First quarter earnings for US Class I railroads ended on a positive note as CSX, Kansas City Southern, Norfolk Southern and Union Pacific all reported gains in revenue. It should be noted however, increases in revenue were mainly attributed to rate increases.


For CSX, quarterly revenue increased 5.6% to $2.9bn; Kansas City Southern’s revenue increased 12.1% to $547.5m; Norfolk Southern’s revenue increased 6.5% to $2.8bn; and Union Pacific’s quarterly revenue increased 13.9% to $5.1bn.


A recurring theme for the Class I railroads was declining coal and agricultural goods volumes.  Declining volumes of coal was due, in part, to low natural gas prices and environmental regulations; whereas agricultural goods were negatively affected by severe drought conditions.


Meanwhile, the US oil boom has resulted in increases in chemical volumes for all carriers. Norfolk Southern reported a 10% in chemical volumes, while CSX reported an 11% increase and Union Pacific reported a 12% increase.


Finally, intermodal volumes were also strong for the railroad providers.  CSX noted a 2.5% increase in volumes due mostly to a 5% increase in domestic intermodal, while Norfolk Southern’s intermodal volumes were up 9% as domestic intermodal increased 7% and international intermodal increased 13%. Union Pacific’s intermodal volumes increased 4%, primarily due to an 8% increase in international intermodal and flat domestic intermodal volumes.


Kansas City Southern continues to achieve success with its cross-border transport. Its cross-border revenue increased 11% because of its automobile and intermodal segments and its revenue from Mexico’s Lazardo Cardenas port increased 14%.
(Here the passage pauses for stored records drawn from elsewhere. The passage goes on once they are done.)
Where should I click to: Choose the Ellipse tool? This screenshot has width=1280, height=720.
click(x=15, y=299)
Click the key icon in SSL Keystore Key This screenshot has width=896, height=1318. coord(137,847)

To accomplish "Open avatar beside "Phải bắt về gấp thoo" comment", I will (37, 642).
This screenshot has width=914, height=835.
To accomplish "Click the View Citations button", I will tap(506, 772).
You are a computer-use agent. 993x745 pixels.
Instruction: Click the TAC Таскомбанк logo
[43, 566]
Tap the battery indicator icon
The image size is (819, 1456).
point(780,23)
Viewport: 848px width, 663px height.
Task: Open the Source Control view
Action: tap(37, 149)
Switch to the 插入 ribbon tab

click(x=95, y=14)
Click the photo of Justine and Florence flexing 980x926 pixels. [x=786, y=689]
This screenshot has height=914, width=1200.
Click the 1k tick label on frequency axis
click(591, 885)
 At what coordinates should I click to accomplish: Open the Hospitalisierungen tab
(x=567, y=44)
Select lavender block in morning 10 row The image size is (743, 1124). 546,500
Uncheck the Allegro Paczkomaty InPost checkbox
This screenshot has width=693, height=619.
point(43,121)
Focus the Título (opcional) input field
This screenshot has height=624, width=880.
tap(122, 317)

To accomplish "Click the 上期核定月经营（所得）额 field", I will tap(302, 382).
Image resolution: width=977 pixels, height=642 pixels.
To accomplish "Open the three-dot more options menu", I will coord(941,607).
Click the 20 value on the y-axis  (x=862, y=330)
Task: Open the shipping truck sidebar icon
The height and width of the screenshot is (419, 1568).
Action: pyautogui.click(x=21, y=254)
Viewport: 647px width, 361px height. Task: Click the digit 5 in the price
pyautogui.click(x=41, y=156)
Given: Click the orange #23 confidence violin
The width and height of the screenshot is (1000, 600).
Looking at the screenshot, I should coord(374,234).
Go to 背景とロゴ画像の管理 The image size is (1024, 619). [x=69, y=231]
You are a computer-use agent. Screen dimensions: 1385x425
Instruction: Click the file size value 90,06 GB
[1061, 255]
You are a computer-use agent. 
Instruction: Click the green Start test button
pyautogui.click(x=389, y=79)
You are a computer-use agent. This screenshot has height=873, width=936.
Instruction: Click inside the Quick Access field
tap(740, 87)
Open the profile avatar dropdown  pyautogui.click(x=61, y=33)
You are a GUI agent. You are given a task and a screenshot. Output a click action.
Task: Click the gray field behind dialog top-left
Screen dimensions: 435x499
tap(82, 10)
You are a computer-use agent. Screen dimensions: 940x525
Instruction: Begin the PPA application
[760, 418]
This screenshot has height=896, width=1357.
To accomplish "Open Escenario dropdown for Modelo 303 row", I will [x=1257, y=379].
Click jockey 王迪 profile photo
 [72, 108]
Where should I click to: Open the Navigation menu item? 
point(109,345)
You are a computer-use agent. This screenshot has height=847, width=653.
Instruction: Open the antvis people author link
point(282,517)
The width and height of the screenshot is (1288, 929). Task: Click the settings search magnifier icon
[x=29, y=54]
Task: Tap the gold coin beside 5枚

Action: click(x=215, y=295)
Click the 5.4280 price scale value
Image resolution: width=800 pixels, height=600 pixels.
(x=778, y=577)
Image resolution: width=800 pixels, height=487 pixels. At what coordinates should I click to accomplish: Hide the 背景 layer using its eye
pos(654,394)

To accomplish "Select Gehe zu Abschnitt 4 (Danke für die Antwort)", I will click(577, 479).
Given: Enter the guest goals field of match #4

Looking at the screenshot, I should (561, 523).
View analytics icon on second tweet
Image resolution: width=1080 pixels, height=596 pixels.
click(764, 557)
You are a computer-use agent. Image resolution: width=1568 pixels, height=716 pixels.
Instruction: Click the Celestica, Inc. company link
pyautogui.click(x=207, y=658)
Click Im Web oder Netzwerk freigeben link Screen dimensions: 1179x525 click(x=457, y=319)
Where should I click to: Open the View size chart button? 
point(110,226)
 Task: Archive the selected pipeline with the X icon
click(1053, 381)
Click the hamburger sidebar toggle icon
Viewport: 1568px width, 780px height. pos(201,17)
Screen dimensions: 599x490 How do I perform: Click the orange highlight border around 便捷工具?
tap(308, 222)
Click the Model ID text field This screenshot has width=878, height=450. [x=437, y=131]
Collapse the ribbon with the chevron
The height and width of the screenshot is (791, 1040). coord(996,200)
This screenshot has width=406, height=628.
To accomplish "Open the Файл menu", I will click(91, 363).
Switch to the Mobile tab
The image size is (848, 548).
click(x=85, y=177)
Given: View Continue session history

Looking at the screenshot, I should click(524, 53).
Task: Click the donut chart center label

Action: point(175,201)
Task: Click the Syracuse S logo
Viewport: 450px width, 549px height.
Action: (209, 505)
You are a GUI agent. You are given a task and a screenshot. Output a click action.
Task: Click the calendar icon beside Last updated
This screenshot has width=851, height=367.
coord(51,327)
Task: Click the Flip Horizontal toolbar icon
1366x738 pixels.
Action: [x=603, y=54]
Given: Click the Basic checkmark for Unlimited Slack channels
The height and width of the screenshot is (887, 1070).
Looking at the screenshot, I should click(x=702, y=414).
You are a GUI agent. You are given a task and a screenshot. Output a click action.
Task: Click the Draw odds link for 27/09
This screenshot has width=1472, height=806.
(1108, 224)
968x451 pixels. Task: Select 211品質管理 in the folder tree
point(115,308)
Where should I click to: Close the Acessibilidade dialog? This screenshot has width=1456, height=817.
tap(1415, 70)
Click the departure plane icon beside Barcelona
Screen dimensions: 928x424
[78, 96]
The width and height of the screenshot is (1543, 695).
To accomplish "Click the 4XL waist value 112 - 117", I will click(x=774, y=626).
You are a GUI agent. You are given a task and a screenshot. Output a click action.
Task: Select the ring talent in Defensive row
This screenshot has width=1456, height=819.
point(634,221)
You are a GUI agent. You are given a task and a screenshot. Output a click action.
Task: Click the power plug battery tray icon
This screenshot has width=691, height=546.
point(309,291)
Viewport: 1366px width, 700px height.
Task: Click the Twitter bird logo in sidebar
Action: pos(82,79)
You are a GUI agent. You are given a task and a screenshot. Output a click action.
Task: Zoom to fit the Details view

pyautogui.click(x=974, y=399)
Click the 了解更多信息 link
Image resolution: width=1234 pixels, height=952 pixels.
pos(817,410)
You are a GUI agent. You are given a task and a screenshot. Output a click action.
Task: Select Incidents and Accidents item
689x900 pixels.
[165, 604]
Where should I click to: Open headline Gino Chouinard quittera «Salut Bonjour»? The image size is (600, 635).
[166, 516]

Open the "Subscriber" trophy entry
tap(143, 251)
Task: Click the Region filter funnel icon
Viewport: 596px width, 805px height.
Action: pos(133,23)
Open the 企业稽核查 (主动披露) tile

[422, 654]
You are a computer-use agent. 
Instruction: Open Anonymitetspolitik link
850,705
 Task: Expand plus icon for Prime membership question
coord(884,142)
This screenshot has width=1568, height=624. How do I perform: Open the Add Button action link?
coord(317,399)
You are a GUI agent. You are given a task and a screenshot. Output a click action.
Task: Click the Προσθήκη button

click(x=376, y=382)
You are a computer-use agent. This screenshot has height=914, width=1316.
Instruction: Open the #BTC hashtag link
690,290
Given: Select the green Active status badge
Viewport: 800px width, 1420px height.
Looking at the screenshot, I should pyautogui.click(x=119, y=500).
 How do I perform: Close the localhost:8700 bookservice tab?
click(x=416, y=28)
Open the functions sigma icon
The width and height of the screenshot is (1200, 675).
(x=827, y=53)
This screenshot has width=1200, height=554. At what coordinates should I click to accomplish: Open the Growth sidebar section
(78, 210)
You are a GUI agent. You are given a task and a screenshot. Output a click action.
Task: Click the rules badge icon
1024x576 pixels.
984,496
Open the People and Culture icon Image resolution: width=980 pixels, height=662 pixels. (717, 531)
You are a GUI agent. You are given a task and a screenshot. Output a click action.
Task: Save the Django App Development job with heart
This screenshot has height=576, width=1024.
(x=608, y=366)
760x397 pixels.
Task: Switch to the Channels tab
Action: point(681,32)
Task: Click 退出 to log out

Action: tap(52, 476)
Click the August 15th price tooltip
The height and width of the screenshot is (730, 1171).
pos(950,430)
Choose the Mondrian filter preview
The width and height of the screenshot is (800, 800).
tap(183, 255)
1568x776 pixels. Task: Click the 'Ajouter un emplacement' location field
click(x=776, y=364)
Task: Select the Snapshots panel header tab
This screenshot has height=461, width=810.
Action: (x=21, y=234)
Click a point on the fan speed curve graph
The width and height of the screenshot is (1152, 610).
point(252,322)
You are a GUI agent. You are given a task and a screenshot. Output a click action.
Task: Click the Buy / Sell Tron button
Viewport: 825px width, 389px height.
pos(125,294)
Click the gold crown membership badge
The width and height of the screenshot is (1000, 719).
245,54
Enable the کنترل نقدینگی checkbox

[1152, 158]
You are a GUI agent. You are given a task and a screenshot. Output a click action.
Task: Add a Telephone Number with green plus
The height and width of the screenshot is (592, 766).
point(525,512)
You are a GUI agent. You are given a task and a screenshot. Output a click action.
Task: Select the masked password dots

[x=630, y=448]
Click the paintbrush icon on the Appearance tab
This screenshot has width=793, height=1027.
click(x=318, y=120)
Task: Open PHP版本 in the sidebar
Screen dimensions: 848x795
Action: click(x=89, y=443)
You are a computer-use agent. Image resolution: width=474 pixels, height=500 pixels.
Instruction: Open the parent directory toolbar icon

Source: Ti Dashboard – US, Class I Railroad Operators, Revenue


The railroad operators were fairly optimistic in their outlook beyond the first quarter and most believed coal volumes would improve throughout the year. Also, Kansas City Southern noted growth areas of crude oil, automotive and cross-border intermodal, while Union Pacific noted it had been contacted by several European companies about looking at possible manufacturing sites along railroad lines.